▶ Try it
Starting at the line that contains "The width and", write out every line to the end of the records below exactly, and leave out the pictures.

▶ Data provided

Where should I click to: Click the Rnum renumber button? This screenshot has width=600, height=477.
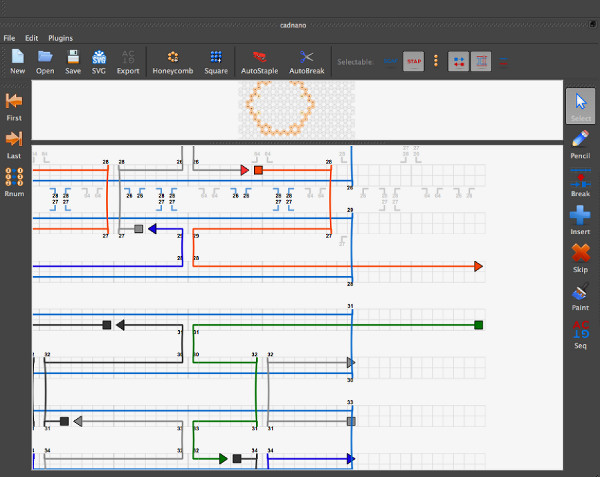click(14, 181)
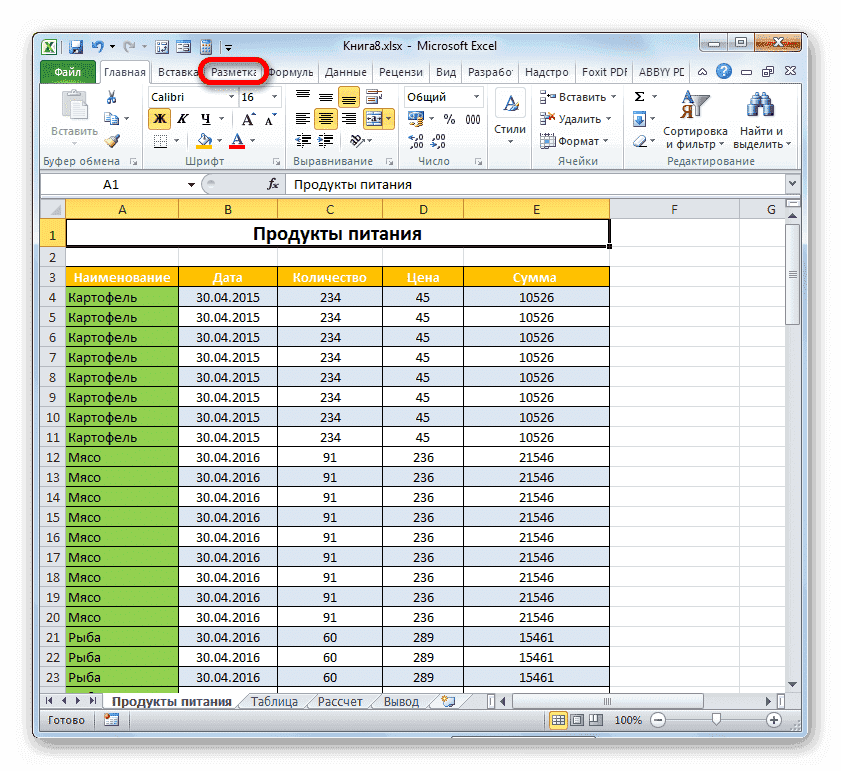Click the AutoSum (Σ) icon
841x771 pixels.
640,96
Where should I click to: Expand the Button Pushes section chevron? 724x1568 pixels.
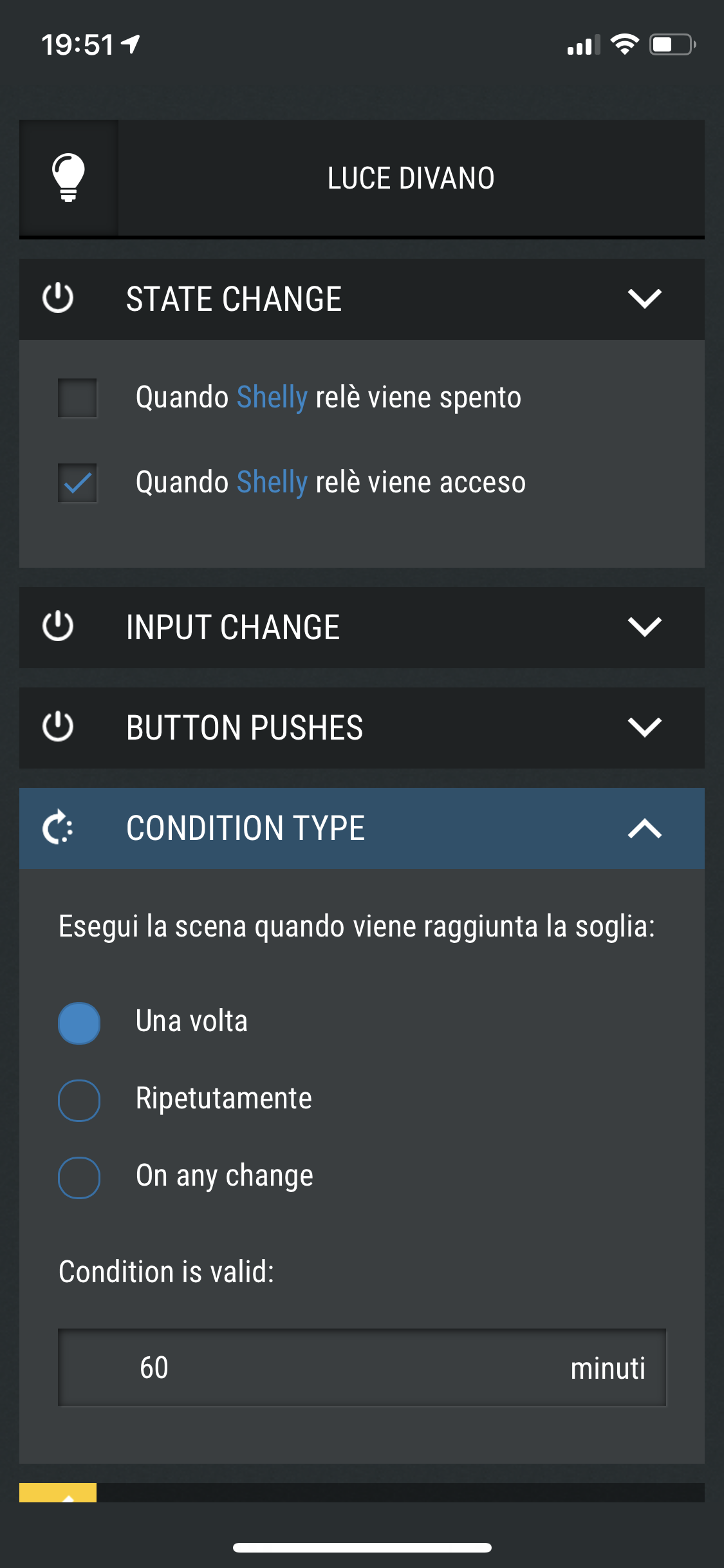pos(645,727)
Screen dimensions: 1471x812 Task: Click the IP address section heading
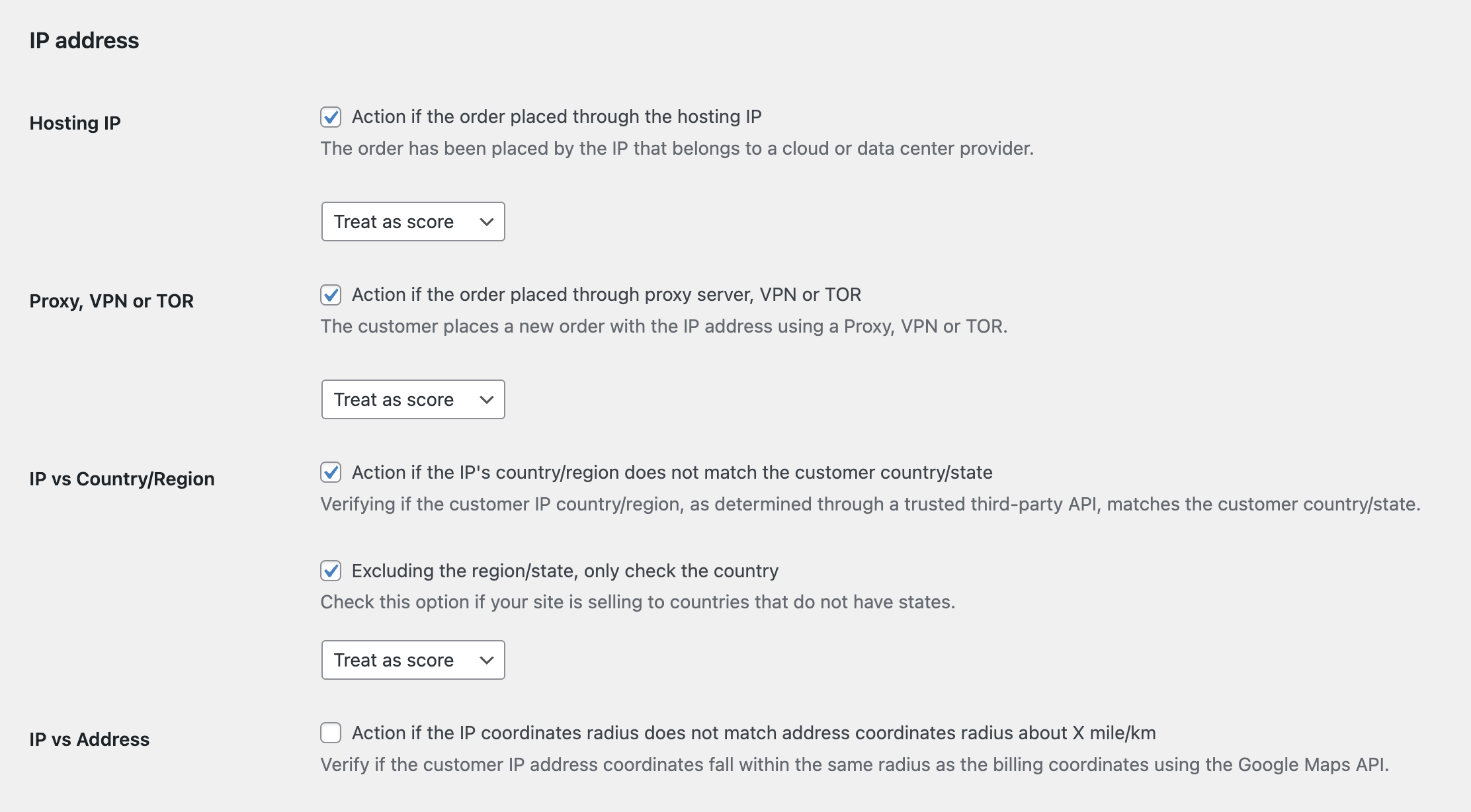[84, 40]
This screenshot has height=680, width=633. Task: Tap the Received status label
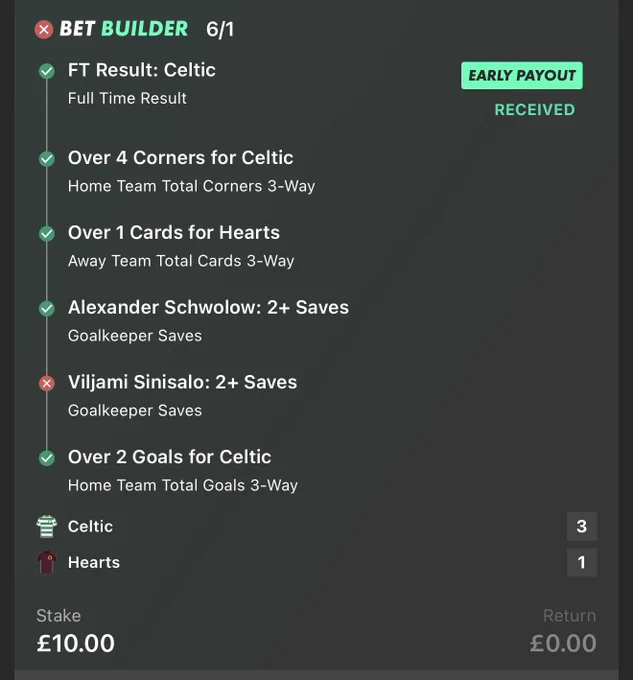click(x=535, y=110)
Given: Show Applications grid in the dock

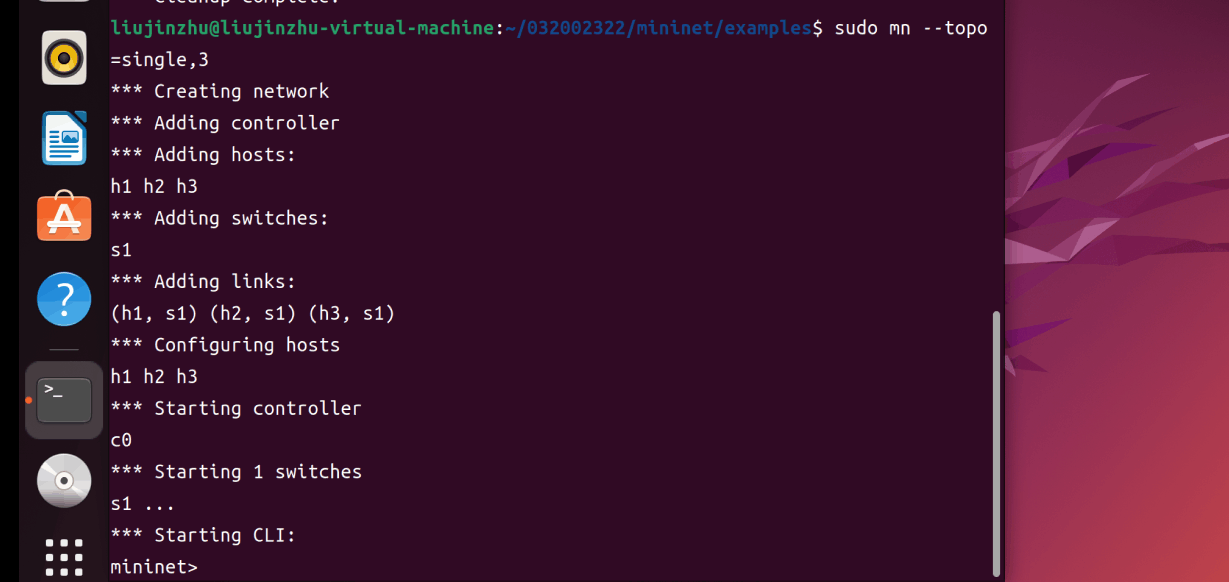Looking at the screenshot, I should (x=64, y=556).
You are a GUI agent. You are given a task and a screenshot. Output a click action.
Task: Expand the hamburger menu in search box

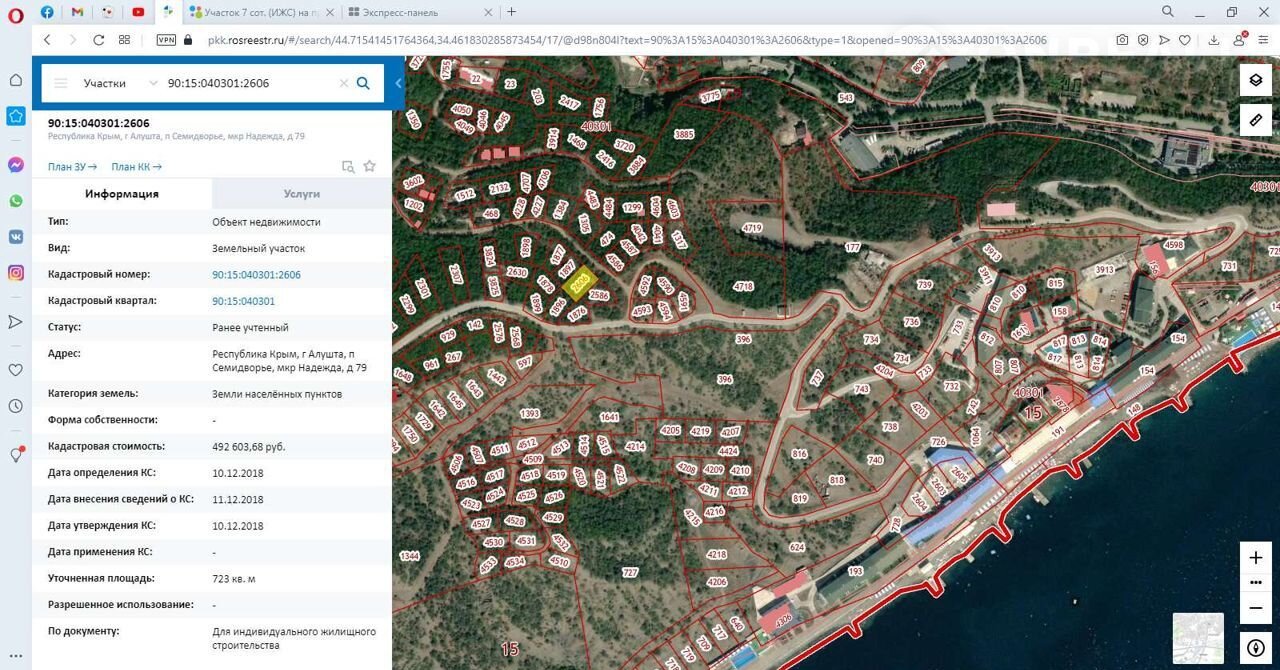pos(61,83)
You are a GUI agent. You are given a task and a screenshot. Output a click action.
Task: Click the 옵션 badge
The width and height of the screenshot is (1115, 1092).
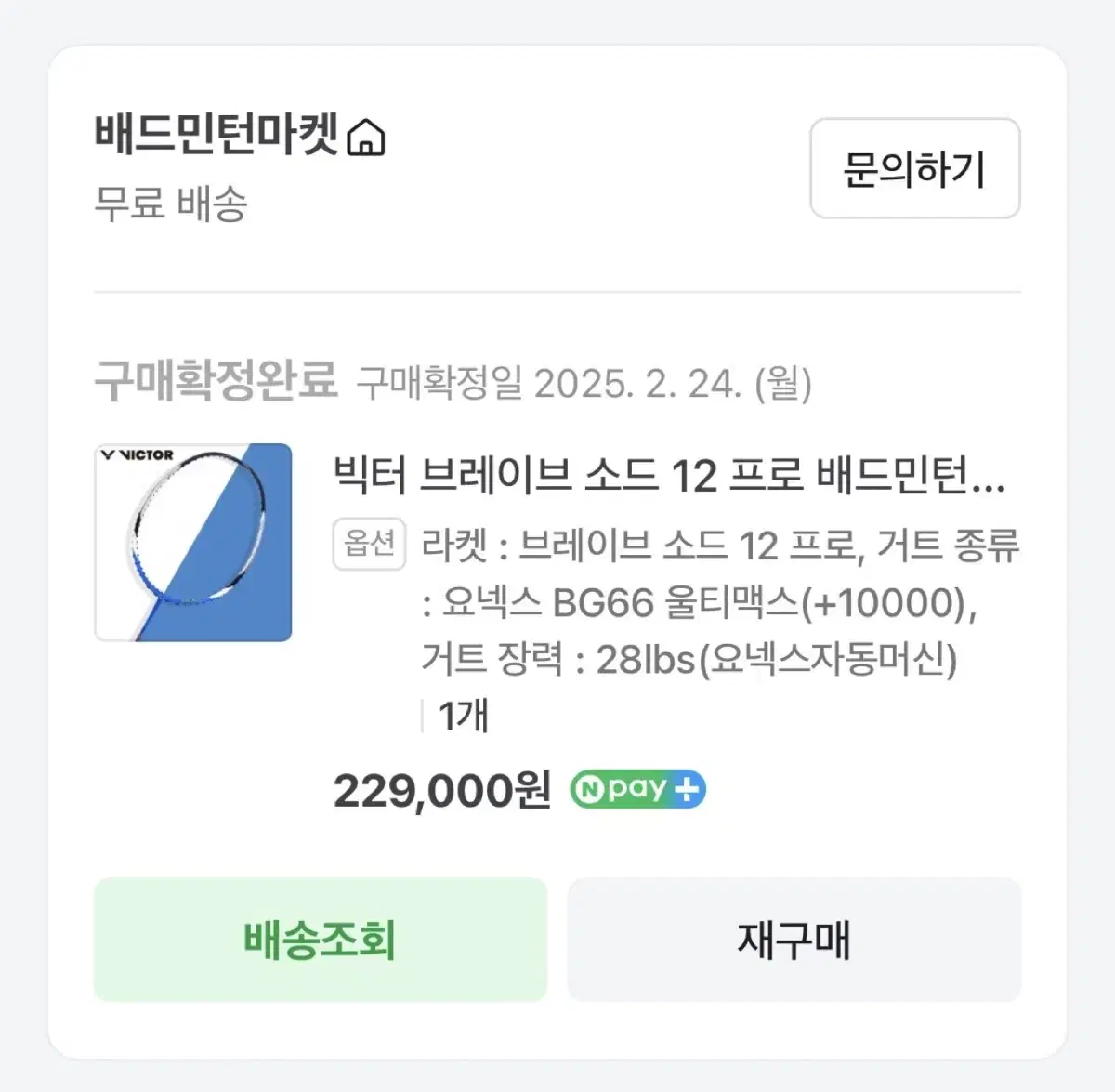[369, 543]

▶ Result of the exercise
The width and height of the screenshot is (1115, 1092).
[369, 543]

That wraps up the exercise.